• [EXERCISE DATA]:

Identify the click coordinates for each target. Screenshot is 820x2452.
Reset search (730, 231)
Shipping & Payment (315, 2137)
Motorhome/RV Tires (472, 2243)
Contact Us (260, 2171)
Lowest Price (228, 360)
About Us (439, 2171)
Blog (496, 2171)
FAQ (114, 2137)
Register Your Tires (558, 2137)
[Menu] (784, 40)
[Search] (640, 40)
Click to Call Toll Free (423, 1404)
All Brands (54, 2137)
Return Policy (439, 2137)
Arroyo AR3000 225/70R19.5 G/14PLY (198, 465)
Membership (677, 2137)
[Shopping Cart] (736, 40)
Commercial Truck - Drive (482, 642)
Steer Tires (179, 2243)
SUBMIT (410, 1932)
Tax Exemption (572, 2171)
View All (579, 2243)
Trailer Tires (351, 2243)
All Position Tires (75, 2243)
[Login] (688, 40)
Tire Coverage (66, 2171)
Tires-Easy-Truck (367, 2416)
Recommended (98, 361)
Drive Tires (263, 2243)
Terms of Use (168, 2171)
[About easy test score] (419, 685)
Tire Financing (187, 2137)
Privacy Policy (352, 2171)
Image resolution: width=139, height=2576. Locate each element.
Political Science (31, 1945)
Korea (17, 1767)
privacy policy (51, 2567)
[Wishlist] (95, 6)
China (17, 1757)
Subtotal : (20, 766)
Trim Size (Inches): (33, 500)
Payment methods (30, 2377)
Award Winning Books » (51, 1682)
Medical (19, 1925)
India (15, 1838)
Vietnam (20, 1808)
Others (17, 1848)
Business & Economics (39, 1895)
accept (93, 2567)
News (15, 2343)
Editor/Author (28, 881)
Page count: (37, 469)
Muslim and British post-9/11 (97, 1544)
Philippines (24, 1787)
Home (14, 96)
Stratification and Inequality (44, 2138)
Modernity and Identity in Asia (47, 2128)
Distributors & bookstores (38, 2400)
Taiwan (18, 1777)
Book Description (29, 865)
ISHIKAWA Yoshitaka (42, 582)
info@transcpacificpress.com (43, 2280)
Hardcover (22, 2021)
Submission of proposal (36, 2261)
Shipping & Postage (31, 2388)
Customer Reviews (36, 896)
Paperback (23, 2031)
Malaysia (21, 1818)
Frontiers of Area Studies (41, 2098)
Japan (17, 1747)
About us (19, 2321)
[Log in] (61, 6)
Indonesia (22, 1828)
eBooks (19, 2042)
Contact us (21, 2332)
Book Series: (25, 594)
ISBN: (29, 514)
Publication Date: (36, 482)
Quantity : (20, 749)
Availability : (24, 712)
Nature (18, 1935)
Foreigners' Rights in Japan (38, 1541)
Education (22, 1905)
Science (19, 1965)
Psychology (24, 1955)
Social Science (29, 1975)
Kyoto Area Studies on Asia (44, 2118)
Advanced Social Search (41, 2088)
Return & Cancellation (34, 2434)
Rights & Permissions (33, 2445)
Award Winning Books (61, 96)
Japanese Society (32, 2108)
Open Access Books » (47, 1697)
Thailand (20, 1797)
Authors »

• [INSTRUCTIONS FOR THE TASK]: Look at the material above and copy, word for word, its lines from the first through the one containing "Home (14, 96)".

• [OUTPUT BELOW]:
Identify the click coordinates for each target. Screenshot is 820x2452.
Reset search (730, 231)
Shipping & Payment (315, 2137)
Motorhome/RV Tires (472, 2243)
Contact Us (260, 2171)
Lowest Price (228, 360)
About Us (439, 2171)
Blog (496, 2171)
FAQ (114, 2137)
Register Your Tires (558, 2137)
[Menu] (784, 40)
[Search] (640, 40)
Click to Call Toll Free (423, 1404)
All Brands (54, 2137)
Return Policy (439, 2137)
Arroyo AR3000 225/70R19.5 G/14PLY (198, 465)
Membership (677, 2137)
[Shopping Cart] (736, 40)
Commercial Truck - Drive (482, 642)
Steer Tires (179, 2243)
SUBMIT (410, 1932)
Tax Exemption (572, 2171)
View All (579, 2243)
Trailer Tires (351, 2243)
All Position Tires (75, 2243)
[Login] (688, 40)
Tire Coverage (66, 2171)
Tires-Easy-Truck (367, 2416)
Recommended (98, 361)
Drive Tires (263, 2243)
Terms of Use (168, 2171)
[About easy test score] (419, 685)
Tire Financing (187, 2137)
Privacy Policy (352, 2171)
Image resolution: width=139, height=2576. Locate each element.
Political Science (31, 1945)
Korea (17, 1767)
privacy policy (51, 2567)
[Wishlist] (95, 6)
China (17, 1757)
Subtotal : (20, 766)
Trim Size (Inches): (33, 500)
Payment methods (30, 2377)
Award Winning Books » (51, 1682)
Medical (19, 1925)
India (15, 1838)
Vietnam (20, 1808)
Others (17, 1848)
Business & Economics (39, 1895)
accept (93, 2567)
News (15, 2343)
Editor/Author (28, 881)
Page count: (37, 469)
Muslim and British post-9/11 (97, 1544)
Philippines (24, 1787)
Home (14, 96)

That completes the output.